Critics Outline 'Crisis Of Confidence' Between Fairfax County Police, Public
By: Michael Pope
July 27, 2015

Leaders of the Fairfax County Police Department are in for some harsh criticism. Tonight, they'll be meeting with critics who have written a pointed report outlining what they call a "crisis of confidence." The document is part of a commission created earlier this year to review the police department in the wake of several high-profile cases.
Back in 2006, Fairfax County police leaders sent a SWAT team to raid a gambling game and killed Sal Culosi. The name of the officer was not released for months. Then, in 2009, Fairfax police killed David Masters, an unarmed driver. They kept the dashboard video secret for years. More recently, Fairfax officials came under heavy criticism for the death of John Geer, an unarmed Springfield man who was killed in 2013.
Now, after a groundswell of criticism, a new report says communications in those cases and others were "mishandled, inadequate and untimely, leading to a loss of public trust and questions about the legitimacy of police actions."
"The message I get from that report is, 'Chief, you need to do better, and I am trying,'" says Fairfax County Police Chief Edwin Roessler, who sat down with WAMU to talk about the report and his reaction to its recommendations. "You need more access to me, to this agency and we need to provide more information through social media as they unfold."
But, Roessler says, he will not be releasing the report his department conducted on the death of a woman who died after being hit with a Taser stun gun several times while she was handcuffed. He would also not commit to releasing dashboard video footage or body camera footage of officer-involved shootings. He also wouldn't commit to releasing the names his employees who are involved in officer involved shootings within a week.

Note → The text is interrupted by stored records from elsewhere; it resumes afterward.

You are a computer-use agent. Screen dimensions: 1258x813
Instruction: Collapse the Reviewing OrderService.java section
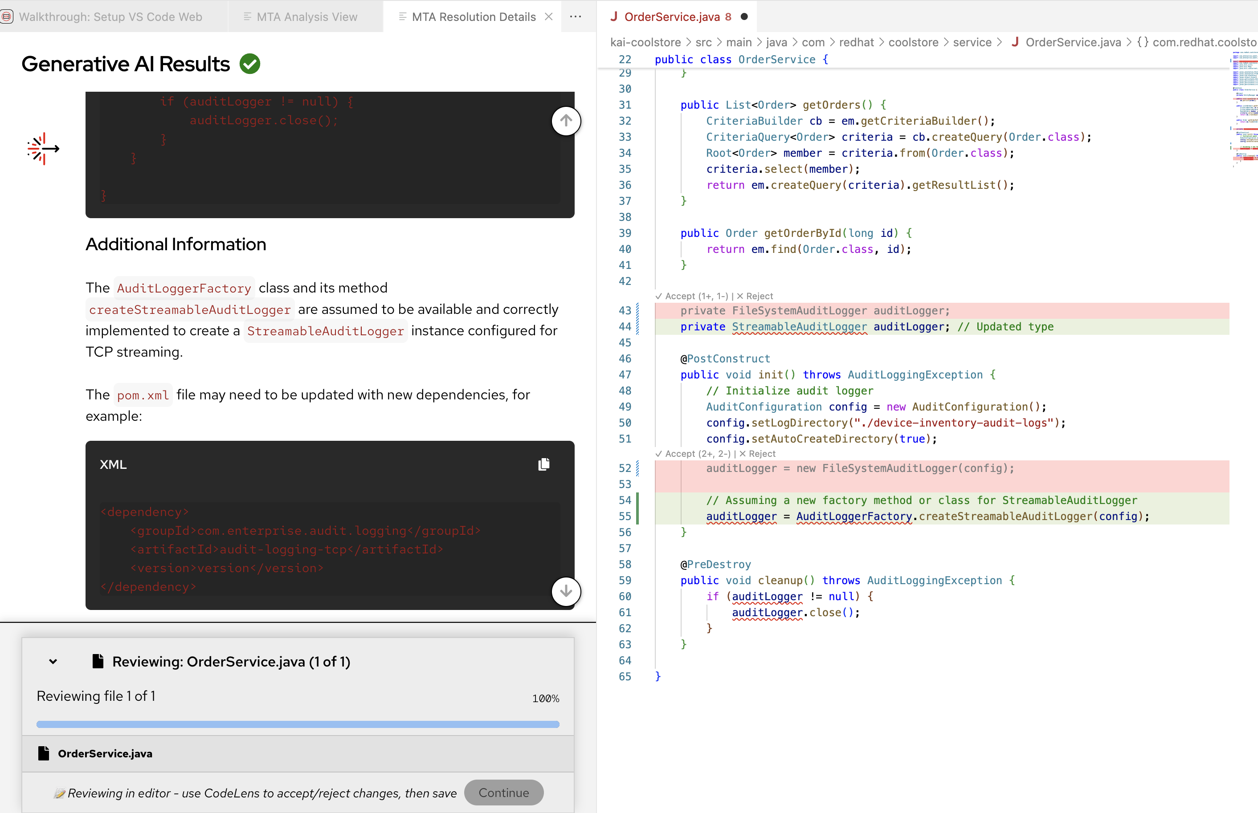(x=53, y=661)
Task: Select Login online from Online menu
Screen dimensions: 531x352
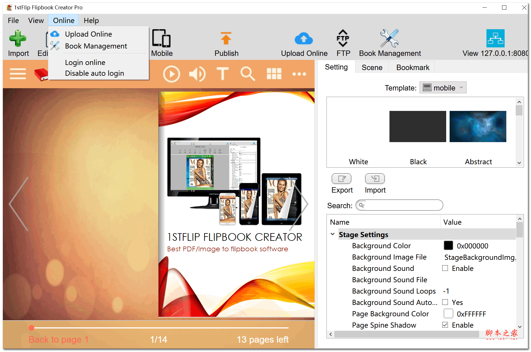Action: pos(85,62)
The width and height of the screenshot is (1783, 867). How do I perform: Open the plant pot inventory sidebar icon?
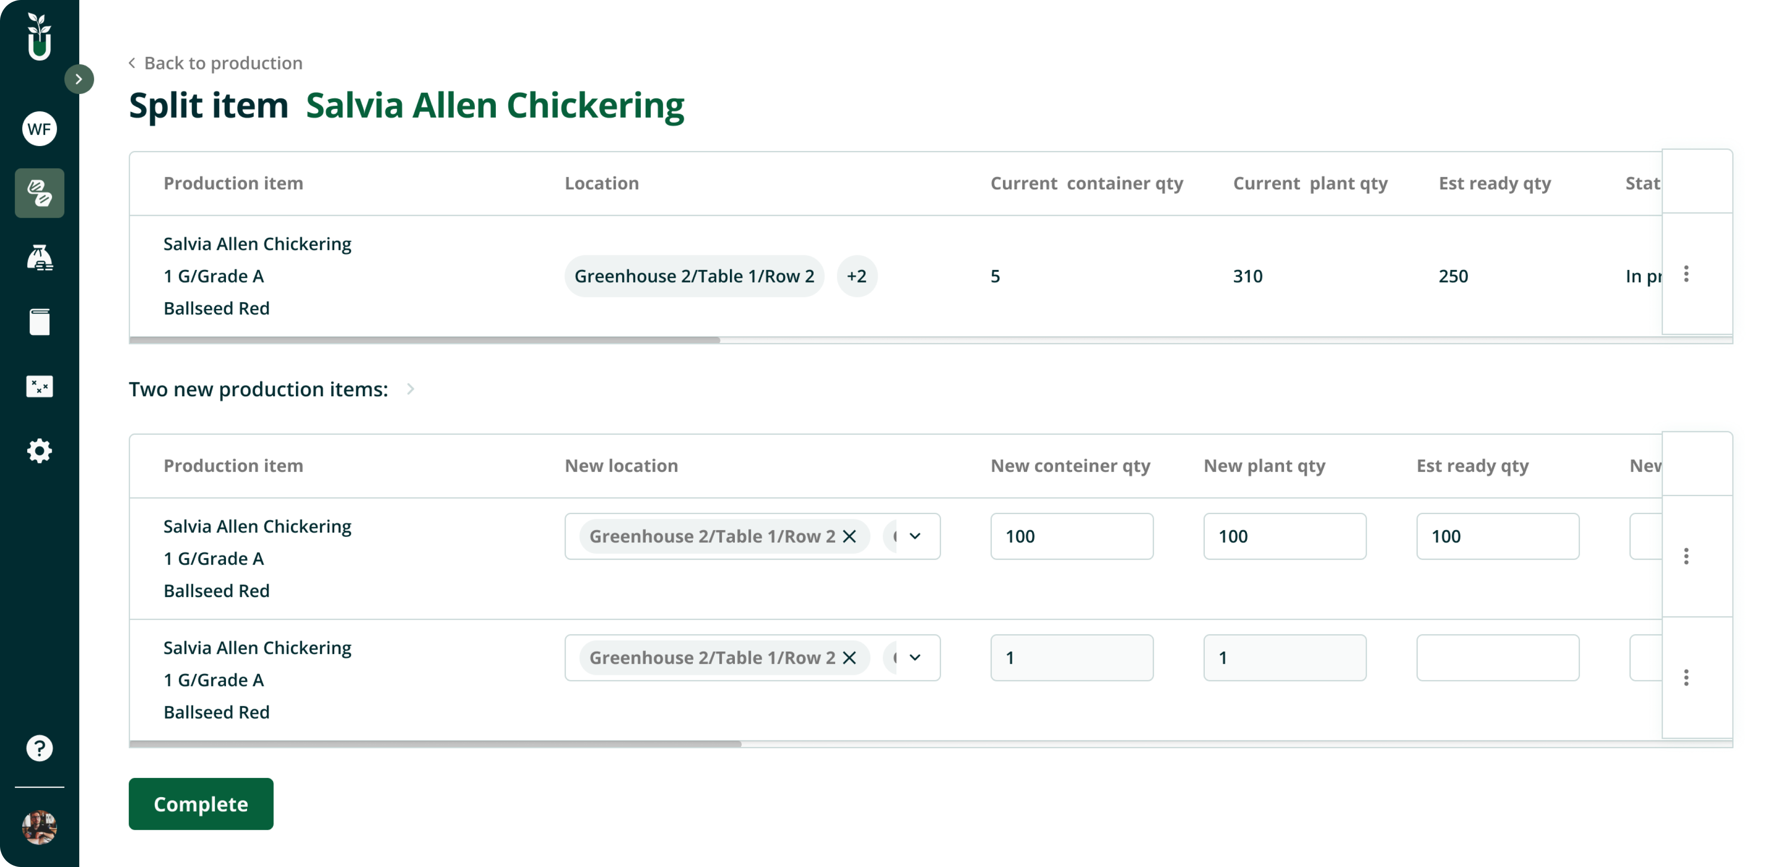coord(39,258)
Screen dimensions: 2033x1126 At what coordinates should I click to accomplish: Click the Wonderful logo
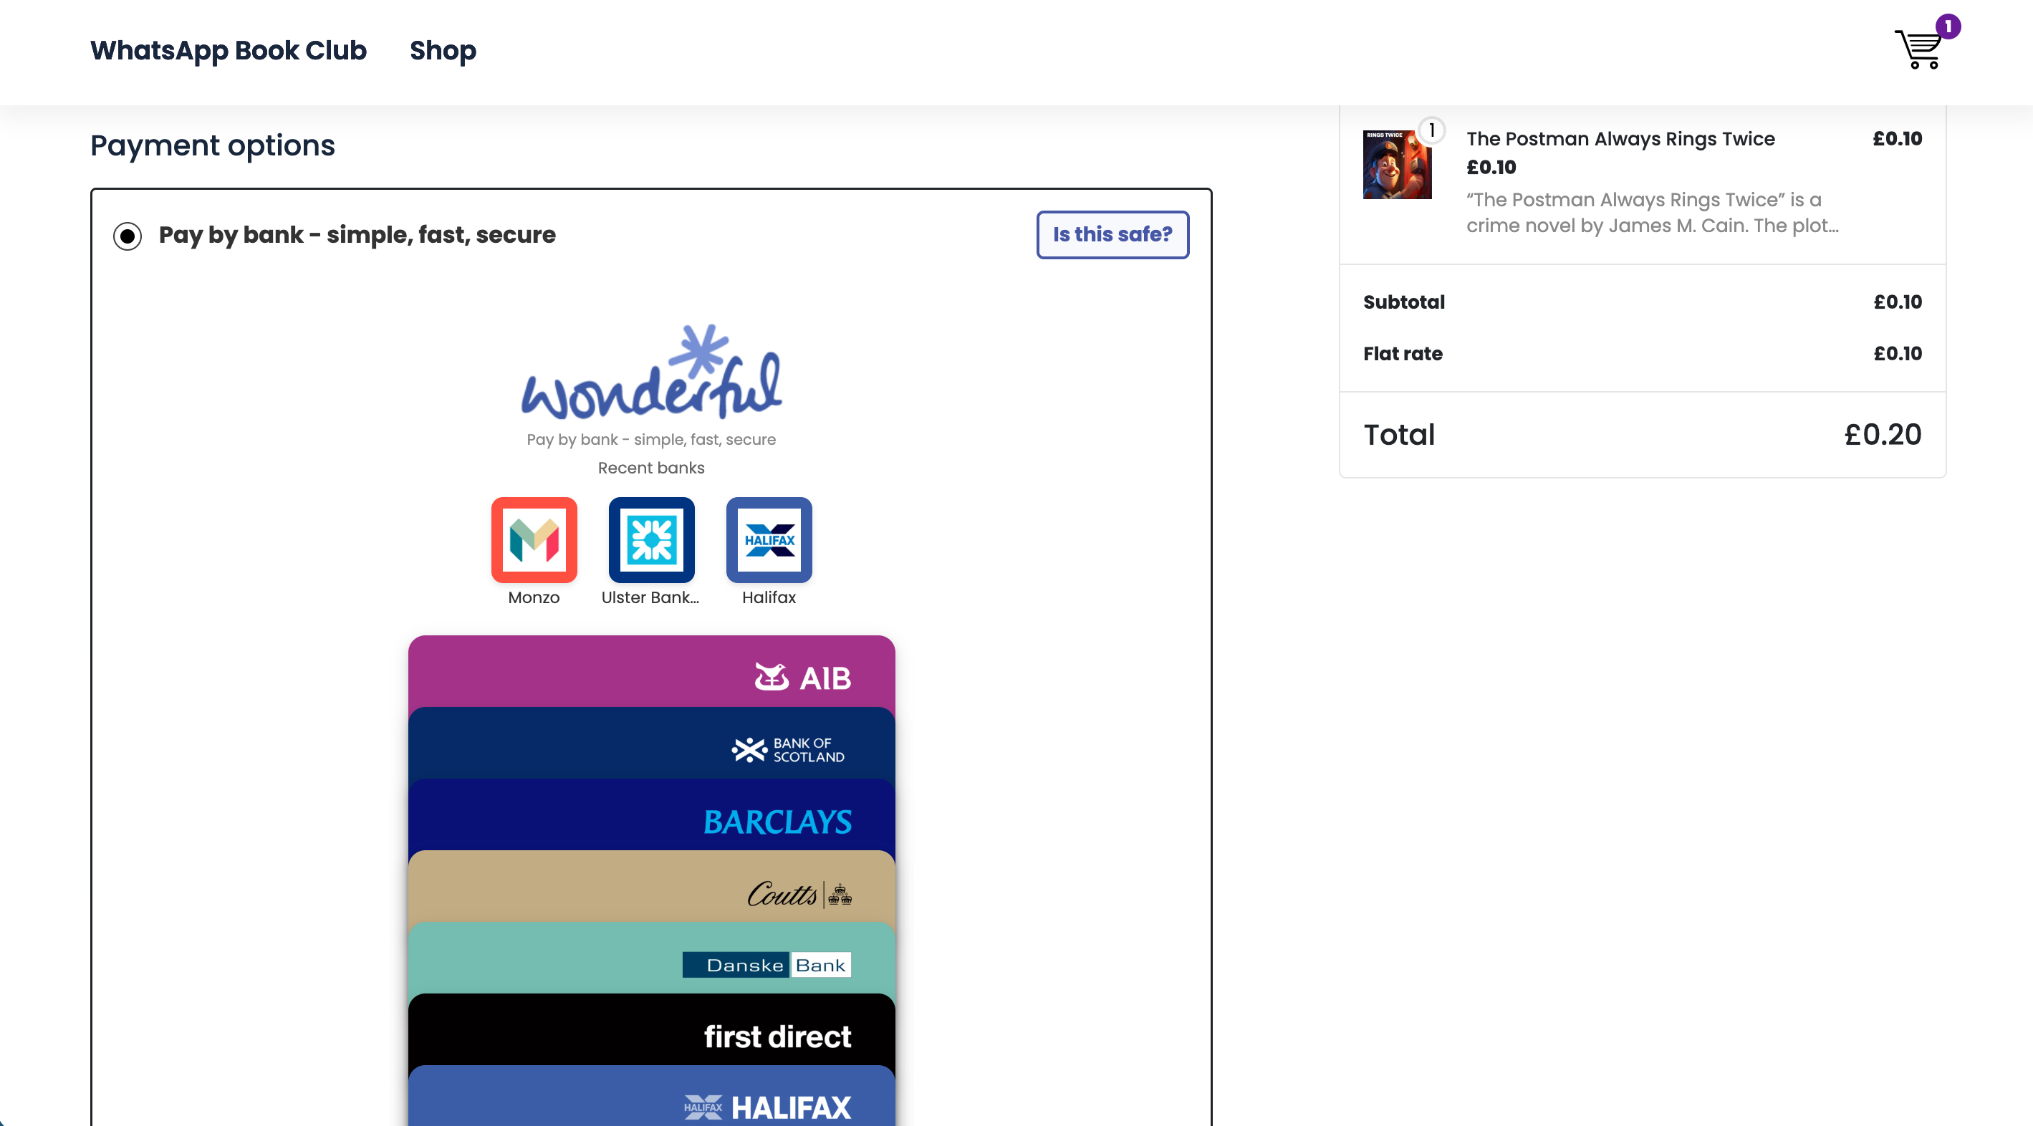click(651, 374)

Those are the kinds of decisions that Dave Statter says have given the department a bad reputation.

"When I was a reporter covering the news in Fairfax County, we often referred to the Fairfax County Police Department as the KGB. They were the secret police," says Statter, a longtime reporter for WUSA who is now a member of the panel that wrote the report. "Many departments, because of sunshine laws, are required to release that type of information. They still prosecute cases. They still handle the privacy issues. So I think it's important to find ways to do this rather than to look for ways not to."


The report recommends the police department adopt what it calls a "predisposition to disclose," an approach that would presume records are public and that exemptions be narrowly construed. It also says that the department release names of officers who kill civilians as well as video of those events in addition to basic details of every incident and call to the department.